The separation of irrigation and aspiration into bimanual handpieces, to me, is a big advantage because it allows me to reach every part of the capsular bag (Figure 3). I can use the irrigation handpiece to lift the iris to allow access underneath. Even with a small pupil like this one, I can meticulously clean all of the cortex out of the eye.
With cortical removal complete, I fill the capsular bag with OVD, again normally Amvisc, to prepare for IOL insertion. I frequently use an extended depth of focus IOL as my routine lens. The Acunex Vario (Teleon Surgical) is a hydrophobic IOL that features a 1.50 D add in an asymmetric near segment.
The lens folds and goes into the shooter smoothly and easily, and, after ejection from the shooter, it unfolds nicely in the capsule in a controlled manner.

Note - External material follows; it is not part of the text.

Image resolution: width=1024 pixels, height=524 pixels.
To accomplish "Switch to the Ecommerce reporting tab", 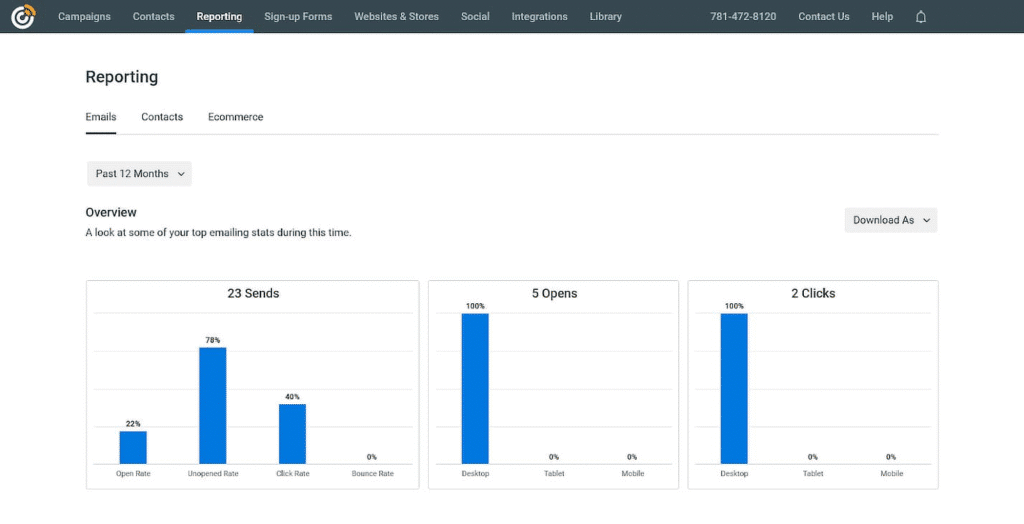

The hydrophobic material is glistening-free, according to the manufacturer. The quality of vision is excellent, and patient satisfaction has also been excellent. I have been describing the lens to patients as a normal, routine lens with a small degree of multifocality (extended depth of focus) so that at least they can see well at an intermediate distance and, in combination with monovision, also at near. Patients hardly ever report any kind of optical phenomena.
After implantation I aspirate the OVD, again using the I/A handpieces. I aspirate thoroughly from behind the lens by putting the irrigation handpiece under the lens to wash out the OVD. The final steps are the closing of the paracenteses and the incision with wound hydration, followed by injection of cefuroxime.